In an earlier article, I used the heading "Repeat after me: There is no syntax". RDF's traditional XML syntax is often maligned, but luckily it is not what makes RDF tick, and the emergence of alternative serializations has always been inevitable. One problem with XML as a serialization syntax is that it is so flexible that it can be difficult to compare desired versus actual results in the process of automated testing. Whether in regression testing or conformance testing, it is often useful to try to normalize XML to some form so that simple text comparisons give meaningful results. The XML community developed XML canonical form for such purposes, and the W3C RDF working group required the same sort of form for RDF while it was developing RDF conformance test suites.
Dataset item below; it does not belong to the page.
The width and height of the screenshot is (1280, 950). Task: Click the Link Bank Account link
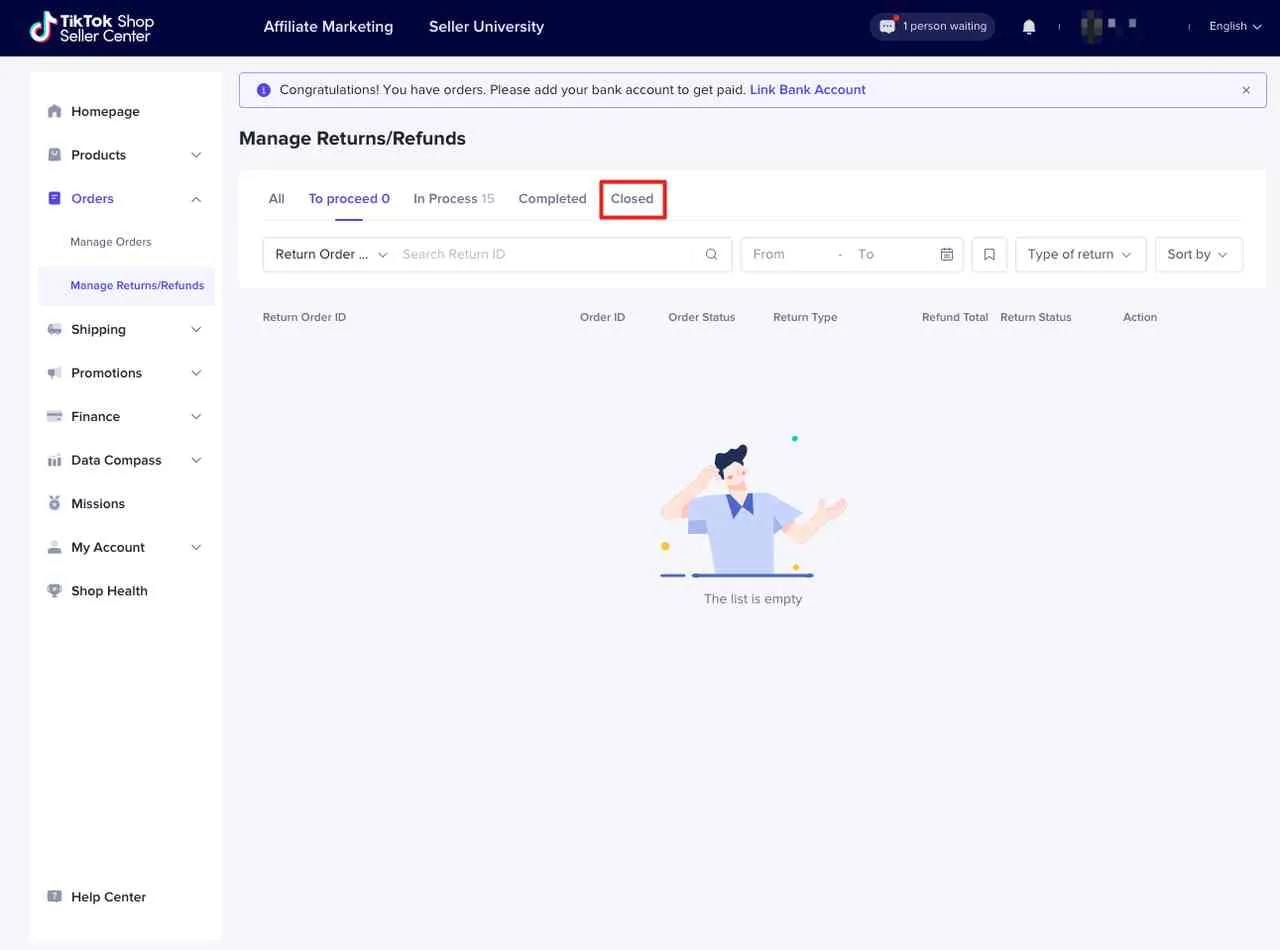point(807,90)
One option is to define a canonical form of RDF/XML that matches any graphs, and then canonicalize the resulting XML according to the relevant W3C recommendation. Instead, I think the RDF working group chose the right course in developing a simple and strictly-defined textual format for RDF graphs. This format is named N-Triples, and is incorporated into the RDF Test Cases working draft (see Resources). In this article I introduce N-Triples, using examples converted from RDF/XML. You should be familiar with XML and RDF.
I'll start with a simple example of N-Triples. Listing 1 is RDF/XML taken from my earlier article on PRISM.
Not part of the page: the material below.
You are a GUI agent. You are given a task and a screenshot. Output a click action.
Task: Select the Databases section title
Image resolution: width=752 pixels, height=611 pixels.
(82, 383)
Listing 1. Thinking XML column 12 described formally in RDF/XML (basic PRISM vocabulary)
<?xml version="1.0" encoding="UTF-8"?> <rdf:RDF xmlns:rdf="http://www.w3.org/1999/02/22-rdf-syntax-ns#" xmlns:dc="http://purl.org/dc/elements/1.1/" xml:lang="en" > <rdf:Description rdf:about="http://www.ibm.com/developerworks/xml/library/x-think12.html"> <dc:description> A discussion of the broader context and relevance of XML/RDF techniques. </dc:description> <dc:title> Basic XML and RDF techniques for knowledge management, Part 7 </dc:title> <dc:publisher>IBM developerWorks</dc:publisher> <dc:creator>Uche Ogbuji</dc:creator> <dc:subject>XML</dc:subject> <dc:subject>RDF</dc:subject> <dc:format>text/html</dc:format> </rdf:Description> </rdf:RDF>
Listing 2 shows an N-Triples equivalent to Listing 1.
I would describe N-Triples as "verbose but explicit." As you can see, there are no abbreviations -- not even namespaces. All the URIs are fully spelled out. This is ideal for testing and the like because it introduces no confusion over what the corresponding RDF model is.
N-Triples is a line-oriented format. Each triple must be written on a separate line, and consists of a subject specifier, a predicate specifier, then an object specifier, followed by a period. One or more spaces or tabs separate subject from predicate, and predicate from object. Resources are specified in one of two forms. If they have a URI, they must be presented in the form you see in Listing 1: the absolute URI reference enclosed in angle brackets. Relative URI references such as
<local/file.ext> are not allowed.
Of course in RDF all subjects and predicates are URIs, but objects can be URIs or literals. All literals are presented as strings in quotes, although N-Triples does support language specifiers and data typing, as I discuss later on in The details, literally.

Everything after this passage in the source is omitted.